## PROBLEM DETAILS
For the entries that follow, retype exactly the lines from the one containing "This screenshot has width=2576, height=1438." to the one containing "the tag icon", inclusive, and only those. Images stay out of the copy.
INFORMATION SUPPLIED: Begin
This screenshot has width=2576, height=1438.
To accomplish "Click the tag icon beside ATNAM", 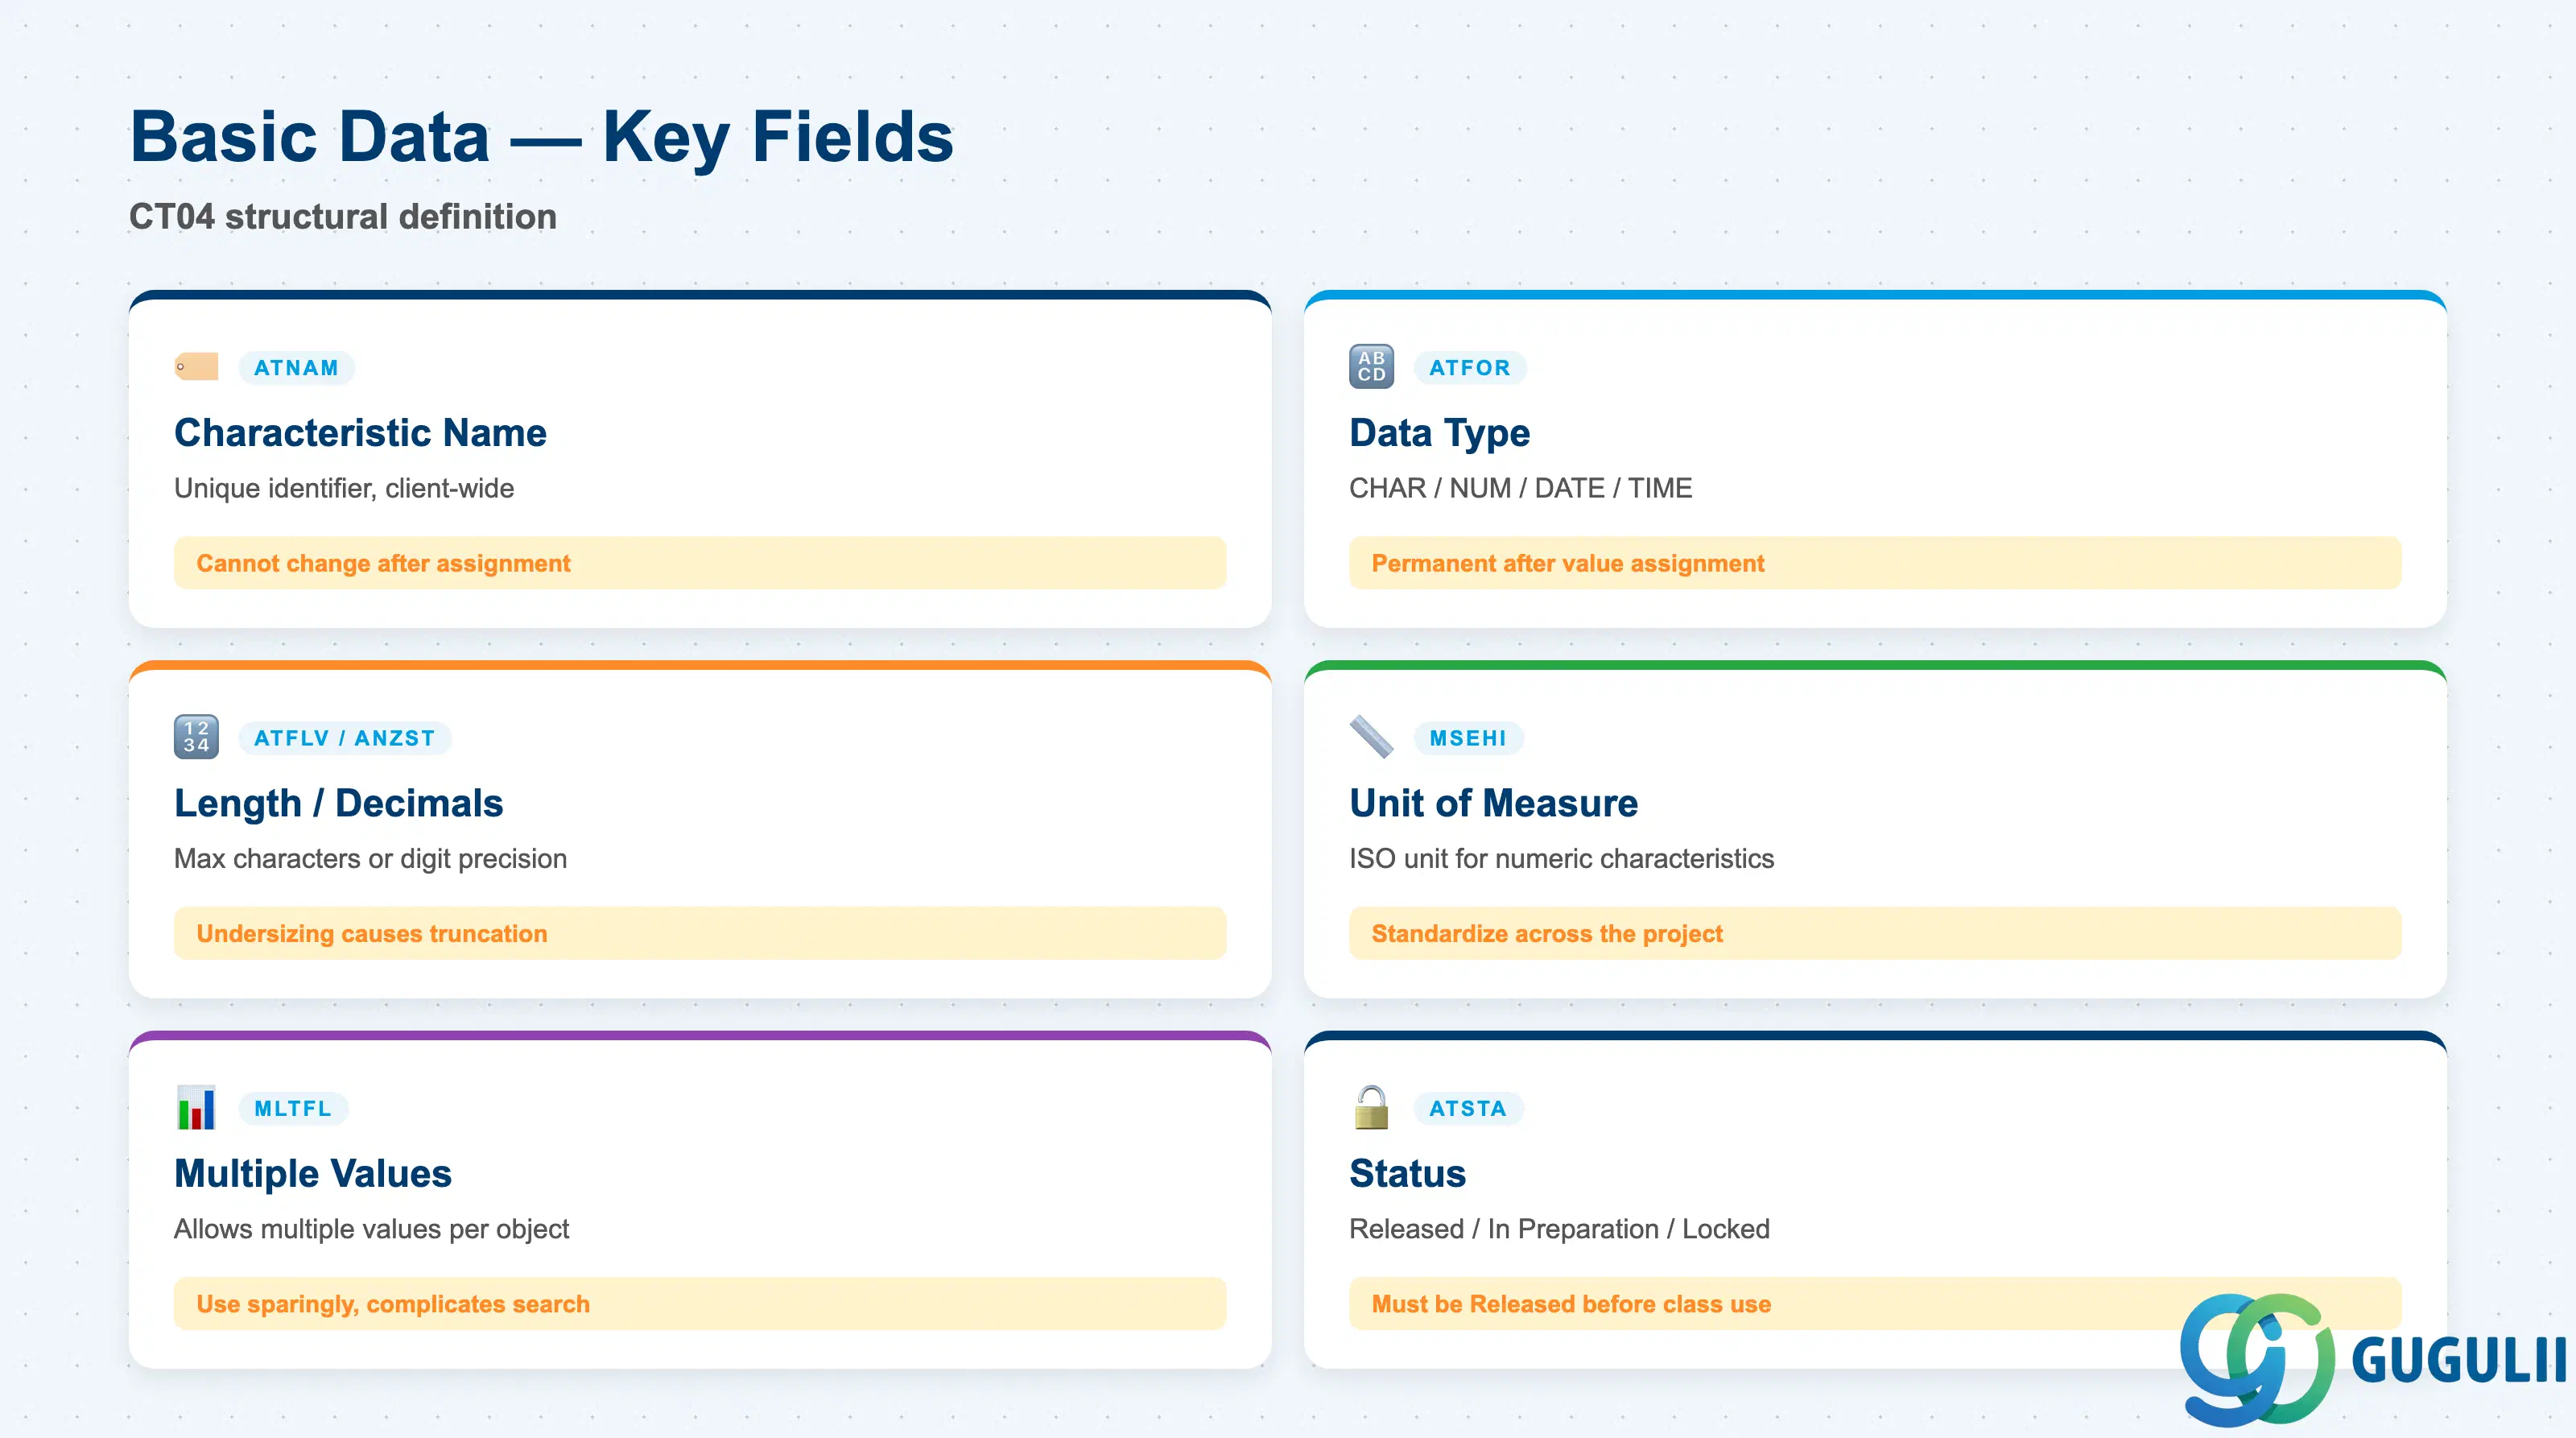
INFORMATION SUPPLIED: End
INFORMATION SUPPLIED: Begin
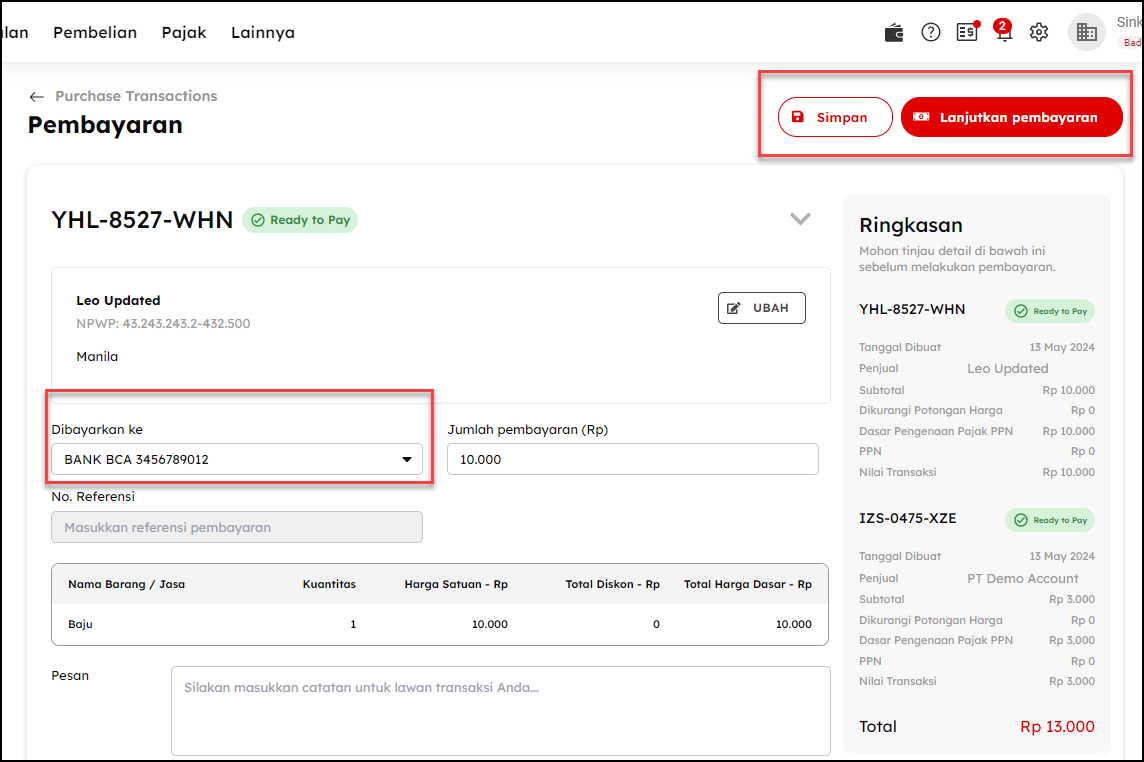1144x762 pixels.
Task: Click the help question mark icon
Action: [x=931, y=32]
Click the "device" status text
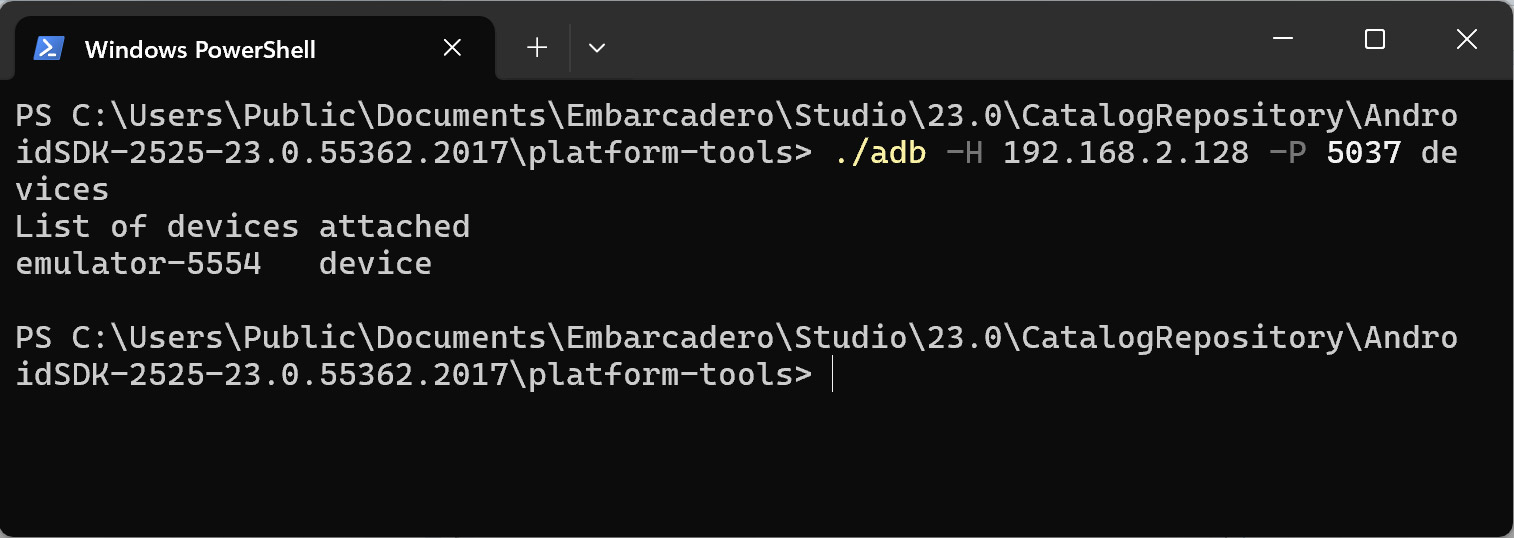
INFORMATION SUPPLIED: End
## EXERCISE ANSWER
This screenshot has width=2576, height=1438.
To accomplish "Click the tag icon beside ATNAM", 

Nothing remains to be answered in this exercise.